J. L. BELL is a Massachusetts writer who specializes in (among other things) the start of the American Revolution in and around Boston. He is particularly interested in the experiences of children in 1765-75. He has published scholarly papers and popular articles for both children and adults. He was consultant for an episode of History Detectives, and contributed to a display at Minute Man National Historic Park.

Follow by Email


Monday, October 20, 2014

New Light on the North End Caucus

As Appendix C to his two-volume 1891 biography of Paul Revere, Elbridge H. Goss printed the “Proceedings of the North End Caucus,” which he said had been provided by A. O. Crane, a Boston publisher. Those documents have since disappeared, and historians have used Goss’s transcription as their best source.

This weekend I stumbled across an earlier publication of the same documents in the 25 Nov 1826 Boston News-Letter and City Record, also available through Google Books. The newspaper credited “a gentleman at the North End” for sharing his reminiscences. (The historian Richard Frothingham saw another version of those documents while preparing his 1849 history of the siege, but didn’t publish a transcription.)
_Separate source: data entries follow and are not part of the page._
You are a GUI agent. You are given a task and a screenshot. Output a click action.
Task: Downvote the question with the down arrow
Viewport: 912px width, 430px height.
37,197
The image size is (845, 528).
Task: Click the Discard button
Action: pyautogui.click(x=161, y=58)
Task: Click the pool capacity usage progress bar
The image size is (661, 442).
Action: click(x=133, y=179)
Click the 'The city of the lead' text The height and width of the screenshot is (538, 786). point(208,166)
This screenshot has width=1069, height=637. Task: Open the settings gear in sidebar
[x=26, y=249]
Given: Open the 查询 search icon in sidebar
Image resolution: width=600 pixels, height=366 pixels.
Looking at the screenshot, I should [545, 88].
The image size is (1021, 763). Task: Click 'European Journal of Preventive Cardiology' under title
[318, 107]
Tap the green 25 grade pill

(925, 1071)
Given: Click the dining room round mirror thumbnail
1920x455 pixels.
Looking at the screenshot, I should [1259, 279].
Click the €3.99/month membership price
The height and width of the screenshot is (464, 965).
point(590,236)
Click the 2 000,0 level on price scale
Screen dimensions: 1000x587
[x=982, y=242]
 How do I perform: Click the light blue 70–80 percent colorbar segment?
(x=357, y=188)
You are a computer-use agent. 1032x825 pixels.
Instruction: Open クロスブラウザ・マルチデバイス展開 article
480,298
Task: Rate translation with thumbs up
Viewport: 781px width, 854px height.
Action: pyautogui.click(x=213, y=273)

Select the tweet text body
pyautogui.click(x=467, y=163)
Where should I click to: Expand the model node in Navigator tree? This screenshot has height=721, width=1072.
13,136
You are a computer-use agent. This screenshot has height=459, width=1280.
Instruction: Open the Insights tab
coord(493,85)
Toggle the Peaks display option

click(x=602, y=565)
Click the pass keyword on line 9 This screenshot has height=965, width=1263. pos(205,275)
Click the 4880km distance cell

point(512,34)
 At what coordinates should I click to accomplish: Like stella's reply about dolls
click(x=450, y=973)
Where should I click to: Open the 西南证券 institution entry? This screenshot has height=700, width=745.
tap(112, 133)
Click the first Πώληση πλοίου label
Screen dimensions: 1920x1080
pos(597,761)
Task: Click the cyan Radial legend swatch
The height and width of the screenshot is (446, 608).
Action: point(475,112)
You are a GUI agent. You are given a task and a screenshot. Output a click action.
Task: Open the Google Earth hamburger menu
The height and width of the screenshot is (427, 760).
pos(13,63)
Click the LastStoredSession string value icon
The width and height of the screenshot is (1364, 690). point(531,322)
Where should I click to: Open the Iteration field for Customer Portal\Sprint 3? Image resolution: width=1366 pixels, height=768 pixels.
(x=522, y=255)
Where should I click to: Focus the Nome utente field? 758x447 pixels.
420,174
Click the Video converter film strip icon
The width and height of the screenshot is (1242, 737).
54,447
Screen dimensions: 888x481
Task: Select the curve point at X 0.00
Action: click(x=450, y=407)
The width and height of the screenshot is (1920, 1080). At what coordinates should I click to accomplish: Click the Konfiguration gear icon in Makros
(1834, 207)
There are many small deviations between the two transcriptions, such as in italicization or spelling proper names—enough to suggest that they were separate efforts and Goss wasn’t just reprinting from a newspaper provided by Crane. I also saw three significant differences.

In the first entry, dated 22 Mar 1772, the caucus appointed a committee to inquire into the “Minovery” of the town according to the 1826 transcription. Eighteenth-century dictionaries define that word as a form of trespass “by hand,” as in cutting wood or setting traps on land one doesn’t own. In the 1891 transcription that obscure word became “Minority,” which makes more sense in a political context but still raises questions. The clause appears to be about consulting with others in Boston about when to have a town meeting and what its business should be.

On 4 May 1773, the Boston News-Letter transcription says, the North End Caucus voted “the Pleasant-street [in the far South End] be not accepted as a town-street.” That item doesn’t appear at all in the Goss transcription. Perhaps that’s connected to the fact that the North Enders’ position lost when this issue came up for a vote. At the very least, it’s significant evidence that the North End Caucus couldn’t carry the town meeting on all issues—i.e., they didn’t always represent a majority.

On 9 May 1774 the caucus voted to oppose a petition from a man named Leonard. In the News-Letter he is named as “Geo. Leonard,” and in Goss he is “Gen. Leonard.” The records of the next day’s town meeting show that Boston rejected George Leonard’s petition to build a grist mill on Fort Hill in the South End. Leonard had managed the mill beside the North End earlier, but he had shown himself to be a Loyalist. [Not the most prominent Loyalist of that name, however.]

The Goss transcription includes a couple of blanks where individuals’ names have been deliberately left out. Alas, the News-Letter transcription has blanks in the same places, indicating that they were included in the North End Caucus’s original record.

TOMORROW: But some contextual study can fill them in.


J. L. Bell said...

At the same town meeting that discussed Pleasant Street, the agenda also included improvements to Kilby Street in the North End, which the North End Caucus strongly supported.

One plausible explanation for the disappearance of the anti-Pleasant Street vote from the caucus's minutes is that they reached a deal with the South End Caucus that both groups would vote for town spending on both Kilby and Pleasant Streets.

Charles Bahne said...

I think of Kilby Street as in the colonial South End -- it runs south from State Street. It was, however, close to the center of town (Town House/Old State House) as opposed to Pleasant Street, which was indeed in the far South End, almost on the Neck.

J. L. Bell said...

I guess I should have described Kilby as in the center of town as Bostonians considered it in the 1770s—south of the Mill Creek that defined the border of the North End, close to the Town House as you say.

As with the North End Gang, the population of Boston had grown so much that the South End Caucus presumably outnumbered the North End Caucus by a fair amount. And yet the North Enders kept acting like they were half the town.